======== TEXT PASSAGE
The American Institute for Medical and Biological Engineering (AIMBE) has elected University at Buffalo nanomedicine researcher Jonathan F. Lovell to its College of Fellows.
Election to the AIMBE College of Fellows is among the highest professional distinctions accorded to a medical and biological engineer. The College of Fellows is comprised of the top 2% of medical and biological engineers.
Lovell was nominated, reviewed, and elected by peers and members of the College of Fellows “for outstanding contributions to the fields of drug and vaccine delivery, based on development of innovative nanoscale technologies.”
Lovell is a SUNY Empire Innovation Professor in the UB Department of Biomedical Engineering, a joint program of the School of Engineering and Applied Sciences and the Jacobs School of Medicine and Biomedical Sciences.
One of the world’s top researchers in nanomedicine, Lovell’s lab develops safer and more efficient ways to control the delivery of medicine inside the body.
His research has led to the creation of a new imaging technique involving nanoparticles suspended in liquid to form a “nanojuice” that patients drink. Upon reaching the small intestine, doctors would strike the nanoparticles with a harmless laser light, providing an unparalleled, noninvasive, real-time view of the organ to aid in the diagnosis of irritable bowel syndrome, celiac disease, Crohn’s disease and other gastrointestinal illnesses.
Lovell’s other biomedical advancements include the development of a new drug delivery method targeting cancer cells by encapsulating anticancer drugs in nanoballoons – which are tiny, modified liposomes that when struck by a red laser, pop open and deliver concentrated doses of medicine. The innovation could improve cancer treatment, reduce its side effects and boost research about the disease, which annually kills millions of people worldwide.
================
======== PROVIDED RECORDS
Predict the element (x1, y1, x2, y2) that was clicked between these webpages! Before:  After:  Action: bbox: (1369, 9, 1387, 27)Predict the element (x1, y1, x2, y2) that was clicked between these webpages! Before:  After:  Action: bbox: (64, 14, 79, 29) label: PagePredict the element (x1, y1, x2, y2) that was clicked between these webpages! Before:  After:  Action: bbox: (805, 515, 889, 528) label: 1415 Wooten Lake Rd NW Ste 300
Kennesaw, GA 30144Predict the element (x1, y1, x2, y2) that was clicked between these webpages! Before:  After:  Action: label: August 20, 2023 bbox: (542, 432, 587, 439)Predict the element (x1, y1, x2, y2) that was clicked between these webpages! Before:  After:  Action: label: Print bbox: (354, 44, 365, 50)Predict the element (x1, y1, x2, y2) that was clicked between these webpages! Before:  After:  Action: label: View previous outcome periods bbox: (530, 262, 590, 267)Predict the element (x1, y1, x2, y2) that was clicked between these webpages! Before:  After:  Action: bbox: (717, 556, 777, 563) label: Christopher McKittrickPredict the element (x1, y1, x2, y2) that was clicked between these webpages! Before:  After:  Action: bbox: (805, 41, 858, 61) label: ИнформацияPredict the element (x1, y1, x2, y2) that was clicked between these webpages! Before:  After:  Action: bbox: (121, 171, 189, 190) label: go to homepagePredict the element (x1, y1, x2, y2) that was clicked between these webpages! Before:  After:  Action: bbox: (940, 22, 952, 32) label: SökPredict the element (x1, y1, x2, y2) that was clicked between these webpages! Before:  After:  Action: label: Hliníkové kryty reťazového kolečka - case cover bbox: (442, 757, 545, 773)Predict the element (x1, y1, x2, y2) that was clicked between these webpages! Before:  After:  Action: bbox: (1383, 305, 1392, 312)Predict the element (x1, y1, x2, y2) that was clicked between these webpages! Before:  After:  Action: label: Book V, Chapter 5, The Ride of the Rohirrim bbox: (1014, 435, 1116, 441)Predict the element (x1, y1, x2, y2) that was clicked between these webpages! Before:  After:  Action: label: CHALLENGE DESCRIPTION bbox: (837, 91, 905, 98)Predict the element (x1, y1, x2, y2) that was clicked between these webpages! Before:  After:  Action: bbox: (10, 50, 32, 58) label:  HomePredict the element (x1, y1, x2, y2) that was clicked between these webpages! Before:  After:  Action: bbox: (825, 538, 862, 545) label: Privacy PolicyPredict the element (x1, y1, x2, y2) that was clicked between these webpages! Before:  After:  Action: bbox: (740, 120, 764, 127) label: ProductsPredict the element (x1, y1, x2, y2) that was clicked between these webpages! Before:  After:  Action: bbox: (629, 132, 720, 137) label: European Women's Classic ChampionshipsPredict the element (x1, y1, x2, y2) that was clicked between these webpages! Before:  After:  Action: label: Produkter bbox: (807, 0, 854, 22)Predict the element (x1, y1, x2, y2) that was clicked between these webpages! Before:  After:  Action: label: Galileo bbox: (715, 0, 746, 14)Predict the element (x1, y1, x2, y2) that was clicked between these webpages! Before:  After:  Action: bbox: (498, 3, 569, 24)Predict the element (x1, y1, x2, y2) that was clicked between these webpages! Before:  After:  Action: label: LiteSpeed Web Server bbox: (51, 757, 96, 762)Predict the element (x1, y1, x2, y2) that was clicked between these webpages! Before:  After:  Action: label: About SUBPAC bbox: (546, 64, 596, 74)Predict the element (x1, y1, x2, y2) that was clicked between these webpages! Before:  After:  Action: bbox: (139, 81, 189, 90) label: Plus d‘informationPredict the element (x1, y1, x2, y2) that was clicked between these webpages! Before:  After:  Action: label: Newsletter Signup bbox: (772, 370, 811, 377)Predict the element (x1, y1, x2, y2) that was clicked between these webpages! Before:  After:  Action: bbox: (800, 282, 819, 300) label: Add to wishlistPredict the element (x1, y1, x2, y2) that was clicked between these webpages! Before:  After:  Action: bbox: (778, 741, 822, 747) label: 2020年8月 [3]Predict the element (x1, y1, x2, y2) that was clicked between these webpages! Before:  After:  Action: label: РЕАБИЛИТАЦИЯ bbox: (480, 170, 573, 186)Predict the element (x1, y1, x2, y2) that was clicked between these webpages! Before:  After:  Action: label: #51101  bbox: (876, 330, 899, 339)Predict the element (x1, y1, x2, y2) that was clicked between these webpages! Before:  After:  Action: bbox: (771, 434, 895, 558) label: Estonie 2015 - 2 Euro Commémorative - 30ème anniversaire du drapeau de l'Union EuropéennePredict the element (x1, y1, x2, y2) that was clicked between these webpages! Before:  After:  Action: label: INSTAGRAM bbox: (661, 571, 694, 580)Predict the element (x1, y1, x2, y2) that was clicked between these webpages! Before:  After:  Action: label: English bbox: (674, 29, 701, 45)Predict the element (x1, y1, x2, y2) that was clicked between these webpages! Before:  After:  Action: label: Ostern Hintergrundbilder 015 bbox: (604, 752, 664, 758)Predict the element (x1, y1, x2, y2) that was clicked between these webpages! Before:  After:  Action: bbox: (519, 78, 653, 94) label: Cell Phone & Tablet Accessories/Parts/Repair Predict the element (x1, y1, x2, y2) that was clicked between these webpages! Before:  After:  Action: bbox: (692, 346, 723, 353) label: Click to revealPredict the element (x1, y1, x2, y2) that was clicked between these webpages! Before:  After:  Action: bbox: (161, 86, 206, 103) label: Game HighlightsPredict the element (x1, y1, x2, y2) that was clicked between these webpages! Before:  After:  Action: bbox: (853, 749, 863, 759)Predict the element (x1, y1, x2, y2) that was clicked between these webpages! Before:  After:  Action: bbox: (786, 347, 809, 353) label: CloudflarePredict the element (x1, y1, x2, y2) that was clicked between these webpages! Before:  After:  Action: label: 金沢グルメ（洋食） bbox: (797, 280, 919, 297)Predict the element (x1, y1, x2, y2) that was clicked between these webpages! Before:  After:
================
• TASKS TO PERFORM:
[A] For the article about Jonathan F. Lovell's election, say whether each statement agrees with the text. Give yes or no for each, followed by the deciding words of the article quoted exactly.
(i) The College of Fellows is made up of the top 2% of medical and biological engineers.
(ii) Lovell's nanoballoons open when struck by a blue laser.
(iii) Patients receive the "nanojuice" by injection.
[B] From the article about Jonathan F. Lovell's election, reproduce the part that begins with the words containing "The American Institute" and ends with "and biological engineers.".

• RESULTS IN ORDER:
[A]
(i) Yes: "The College of Fellows is comprised of the top 2% of medical and biological engineers."
(ii) No: "when struck by a red laser, pop open"
(iii) No: "a “nanojuice” that patients drink"

[B]
The American Institute for Medical and Biological Engineering (AIMBE) has elected University at Buffalo nanomedicine researcher Jonathan F. Lovell to its College of Fellows.
Election to the AIMBE College of Fellows is among the highest professional distinctions accorded to a medical and biological engineer. The College of Fellows is comprised of the top 2% of medical and biological engineers.